Merchant Navy Memorial

Passing under the Museum of Liverpool we encountered a memorial to those members of the Merchant Navy who died 1939-45 and have ‘no grave but the sea’.

Merchant Navy Memorial, Liverpool Waterfront

One such was my mother’s brother (my uncle, had he live long enough) an 18-year-old apprentice on the MV Silver Cedar, torpedoed off Greenland 15/10/1941. It was the return leg of his first convey.

The Three Graces

The Three Graces came into view as we emerged from under the Museum of Liverpool.

Liverpool's Three Graces

Nearest the camera is the Port of Liverpool Building. Designed by Sir Arnold Thornley in Edwardian Baroque style and completed in 1907 it was the home of the Mersey Docks and Harbour Board from 1907 until 1994 when it was sold. The top floor now consists of luxury apartments with 2,000m² of office space below.

The Italian Renaissance/Greek Revival Cunard Building was popped into the space between the other two in 1917. It was the headquarters of the Cunard Line until they decamped to Southampton in 1960. It is now owned by Liverpool City Council.

Biggest and best is the Royal Liver Building. Designed by Walter Aubrey Thomas it was completed in 1911 for the Royal Liver Assurance group. The ‘liver’ in Liverpool is pronounced like the internal organ, but the ‘liver’ in the company name, and the birds on the towers is pronounced as in ‘not-dead-er’. (Almost everyone in Britain knows this, but 80% of this blog’s visitors are not British, so it is worth pointing out). In 2011 Royal Liver merged with the Royal London Group and the building was sold. It is now owned by Corestate Capital whose tenants, including ITV and Everton Football Club.

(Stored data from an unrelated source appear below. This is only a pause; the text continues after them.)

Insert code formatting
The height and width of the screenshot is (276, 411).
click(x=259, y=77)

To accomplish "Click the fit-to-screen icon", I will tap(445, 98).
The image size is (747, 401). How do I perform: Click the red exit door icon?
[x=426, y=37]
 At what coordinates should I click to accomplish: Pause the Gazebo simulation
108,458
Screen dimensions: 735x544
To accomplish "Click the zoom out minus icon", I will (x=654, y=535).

The Liver Birds on the towers were designed by Carl Bernard Bartels. One looks out to sea, the other looks over the city. They were based on the cormorants on the city crest (see top of post) but are now more closely associated with the city than the cormorants. Should they ever fly away Liverpool would cease to exist.

The Beatles Statue

Striding towards the peer head from the direction of the Liver Building is a group of four young men. Their movement looks natural and from a distance they could be real, though in fact they are considerably larger than life-size.

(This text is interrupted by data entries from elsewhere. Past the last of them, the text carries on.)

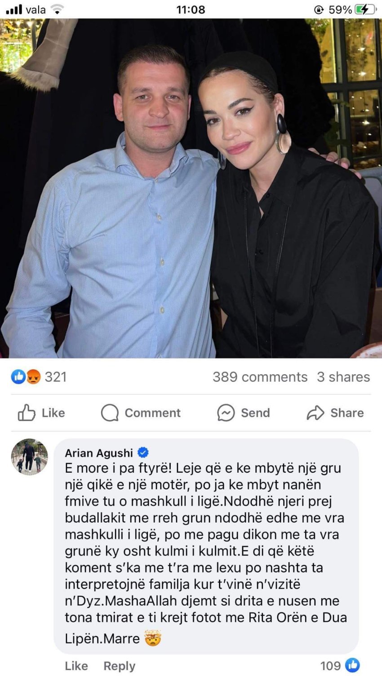Open Arian Agushi's profile picture
The height and width of the screenshot is (679, 382).
click(x=29, y=457)
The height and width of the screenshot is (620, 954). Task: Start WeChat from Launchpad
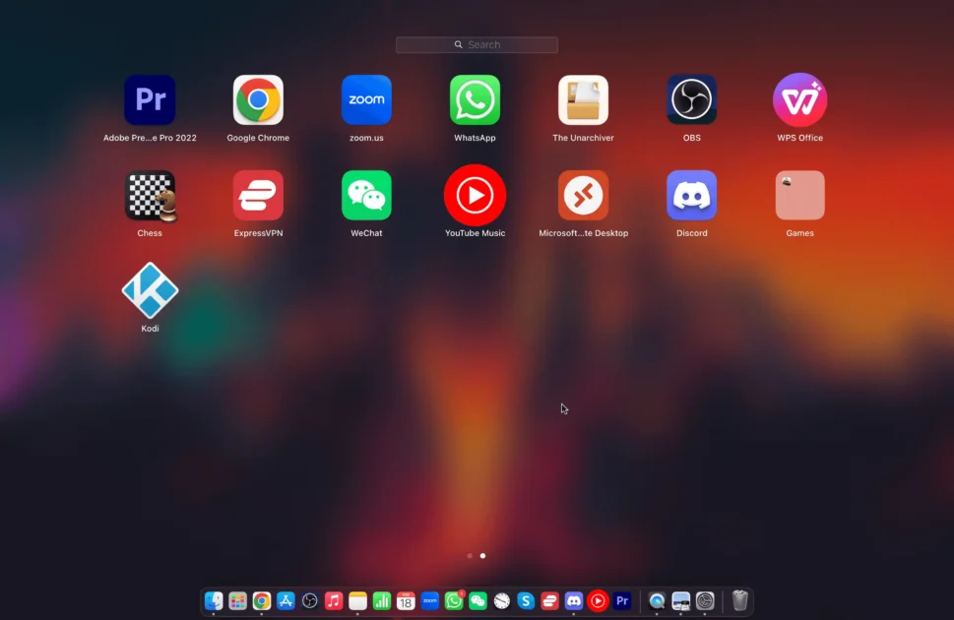click(366, 194)
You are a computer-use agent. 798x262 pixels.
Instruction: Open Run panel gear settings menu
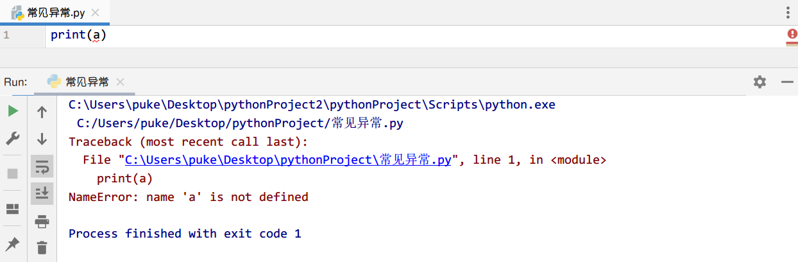(760, 82)
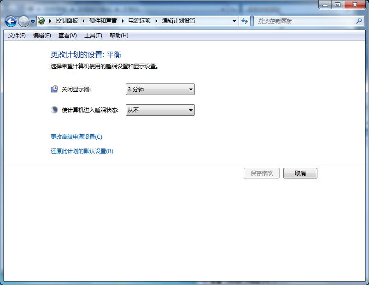Click the 更改高级电源设置(C) link

[76, 137]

The statues, installed in 2015, are the work of Stoke sculptor Andy Edwards and show the Beatles as they were in 1964, just before they set off to conquer America. They are instantly recognisable as a group and as individuals, which is important in a work of this nature.

The Beatles, Liverpool Waterfront

John has two acorns clasped in his right hand; they are small, difficult to see and impossible to photograph. After the Amsterdam bed-in following their 1969 marriage, John and Yoko sent acorns to world leaders asking them to plant a tree for peace. Alternately they are cast from acorns picked outside the Dakota building in New York where John was murdered. It is not impossible they were just irregularities in the casting it was impossible to file off.

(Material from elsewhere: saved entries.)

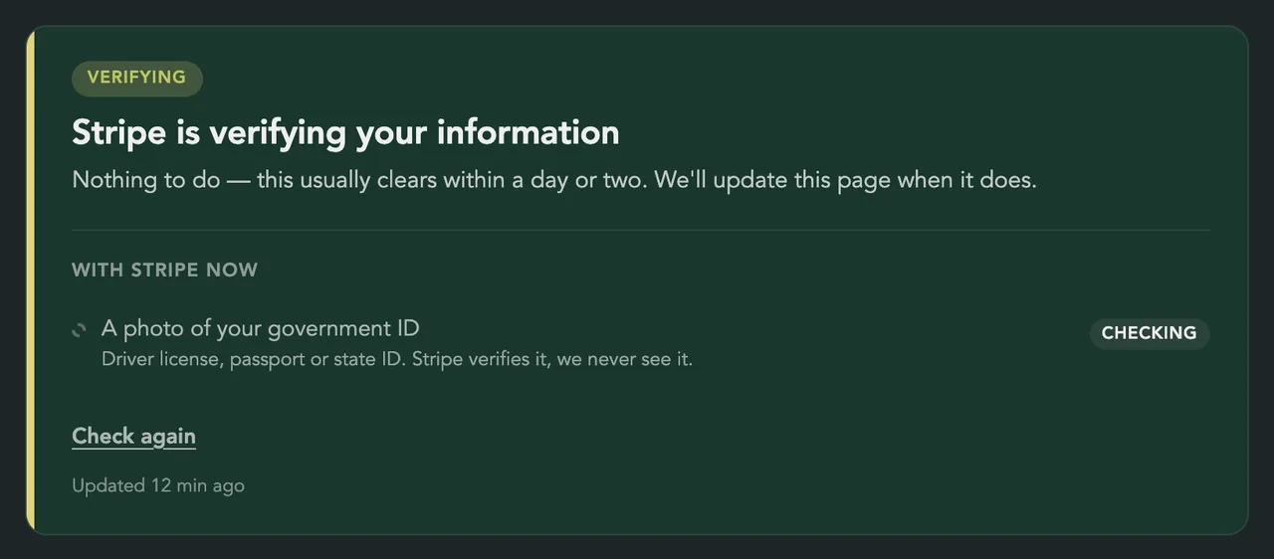Click the words 'government ID' in the item title
The image size is (1274, 559).
pos(343,329)
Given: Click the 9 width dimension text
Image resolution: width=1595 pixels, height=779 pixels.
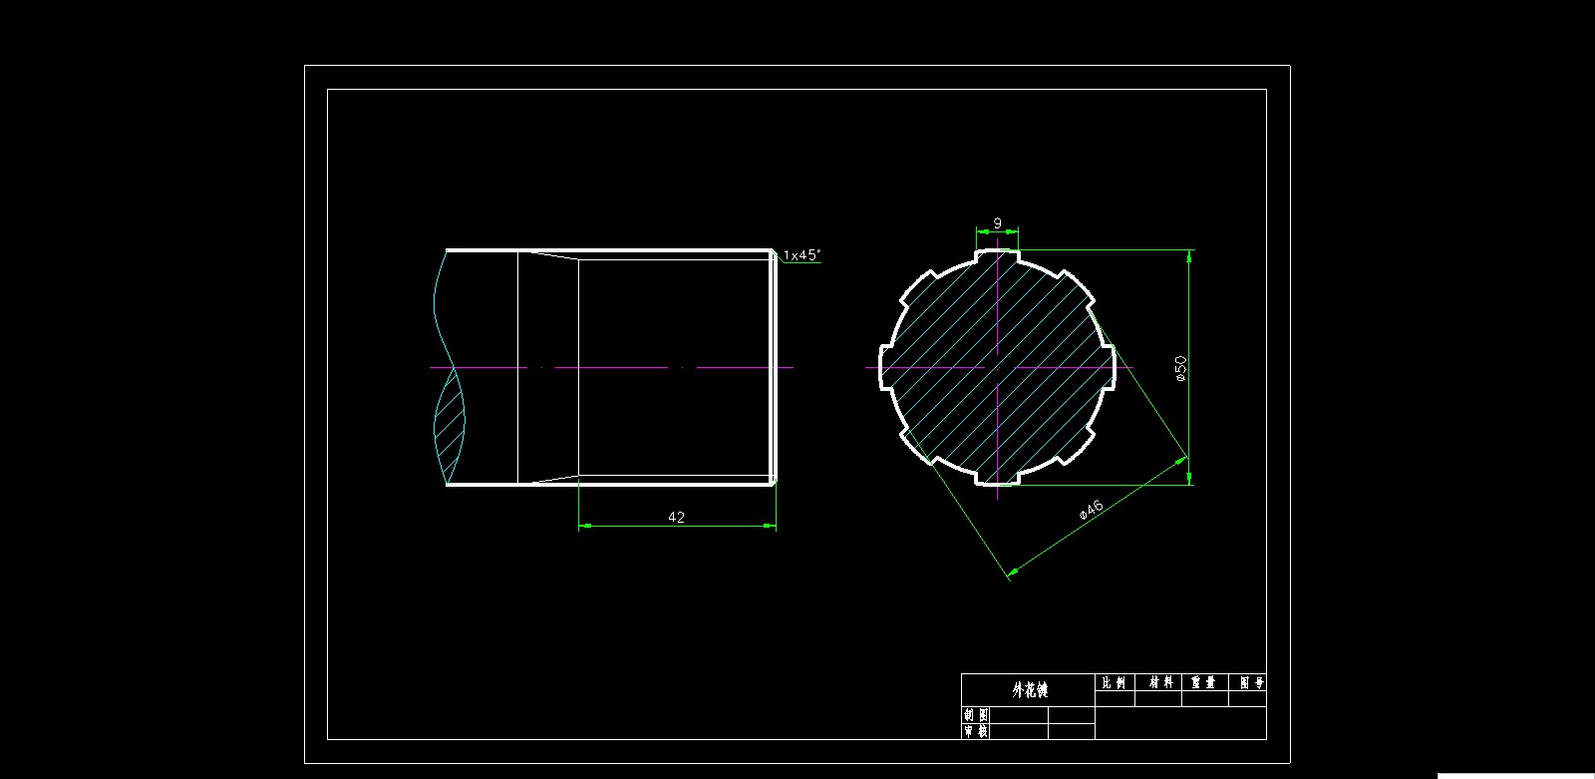Looking at the screenshot, I should [x=997, y=223].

Paul carries a cine camera, a reference to his constant cine-recording of the band – and/or to his future marriage to photographer Linda Eastman.

Paul's cine camera, Beatles' Statue, Liverpool waterfront

Ringo’s boot allegedly bears the number 8, because that is his boot size. Interesting? Not much. We could not find it, but if, as another source says it is on the sole that is not surprising. And maybe it says L8, a reference to Liverpool 8, the district where he was born

The writing on George Harrison’s belt is in Sanskrit, a refence to his interest in Indian philosophy – or possibly Bengali to commemorate his 1971 concert for Bangladesh.

George's belt, Beatles' Statue, Liverpool Waterfront

Different sources tell different stories about each Beatle, as though the ambiguities were deliberately planted.

Problems with the UNESCO World Heritage Site

Liverpool lost its UNESCO listing in 2021 over problems in the dock area. Nothing in this post so far has suggested why – but here are some photographs I did not include.

The Three Graces from beneath the Museum of Liverpool with Peer Head Building left

Three Graces first came into full view was as we emerged from beneath the Museum of Liverpool. The museum is, I am told, very good, and there should be a Museum of Liverpool, but should it be in an angular concrete slab perched diagonally across the waterfront walkway between the 18th/19th century docks and the three great early 20th century buildings. It is the right museum in the wrong building in the wrong place.

On the left of the picture above is the Peer Head building. The Mersey Ferry needs a ticket office, but it does not have to be this big – the building also contains commercial premises – nor this ugly.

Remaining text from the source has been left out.